They ate meat with every meal and tended to end up with "meat and two veg-style" combinations.
Her son Jack (7), did eat vegetables, but tended to stick to a set of staples, including carrots, sweetcorn and peas. He would only eat broccoli when he wasn't at home.
So the Riverford box was a real chance to experiment and try out new recipes.
Lisa's first meal of courgettes and organic mushrooms stuffed with roasted potato, carrot, wet garlic and cheese was such a success that on day one, husband Matt (32) agreed to go veggie once a week.
She said: "I didn't say I was going to make something without meat and after he'd eaten it I said 'can we go veggie once a week?' and he said 'if it tastes like that, yes'."
The project also saw some success with young Jack.
"I didn't think that he would try asparagus, and he did and he loved it. I think that's good as well, to encourage new things. If he finds out he does like it, he's more likely to try other things," Lisa (39) said.
Nicola's discovering variety of eating what's in season
HAVING lived in New Zealand for two years, 25-year-old Nicola Winstone has returned to the UK determined to embrace some of our Kiwi cousins' healthy eating habits.
"Generally I'm quite healthy but having lived in New Zealand, what really impressed me there was that they really care about seasonality, and the bonus of that is it's much cheaper.
"That's not something we really do in the UK," she said.
Nicola, who is currently waiting to start work as an English language tutor, said that in New Zealand, markets are big suppliers of food, and these sell seasonal, and often local produce.
Supermarkets also sell fruit and vegetables, and do have constant supplies of the same things, but their prices change to reflect the seasons. For example, in the right season, Nicola would have expected to pay 50 cents for an avocado.

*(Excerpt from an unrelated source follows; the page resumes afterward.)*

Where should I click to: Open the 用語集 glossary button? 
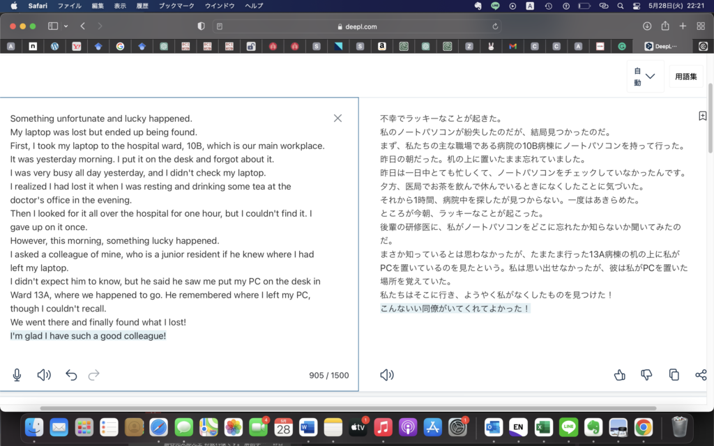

Out of season, this price would have gone up to four dollars and 50 cents.
Before she went to New Zealand, eating seasonal vegetables was not a priority for Nicola.
"I would just go to the supermarket, and I would often eat stirfries and eat Chinese vegetables, which we don't grow in England, not very well anyway," she said.
But living abroad changed all that.
"I love the fact that by eating something in season, you're gaining the best nutrients from these foods because we're meant to eat what is in season," she said.
PECT's project was the perfect opportunity for Nicola to embrace this sort of lifestyle back home.
After taking delivery of the veg box, complete with recipes, Nicola began to experiment with foods she wouldn't normally use, including a butternut squash. She also used wet garlic, and aubergine, which she served with fish, when traditionally she would have just had potatoes.
Nicola said: "My concern about the boxes was that I would be left with vegetables at the end of it and it wouldn't be value for money, but what it does is it helps you think of more imaginative food ideas."Busy Duncan finds that eating well involves a bit of planning
A BUSY life travelling up and down the A1 has taken its toll on Duncan Russell's eating habits.
The 45-year-old, director of hydrogeology for Royal Haskoning, works in Peterborough, but goes back at weekends to be with his family in Newcastle.
"You find yourself on the A1 on a Friday evening, and it's quite hard to resist popping in for some junk food," he said.
Even in Peterborough during the week, his high-powered job leaves little time for preparing healthy meals, and he eats a lot of microwave meals.
"I think eating healthily is a least in part down to good planning," he said. "When time is tight, planning is the thing that probably suffers so you grab whatever you can."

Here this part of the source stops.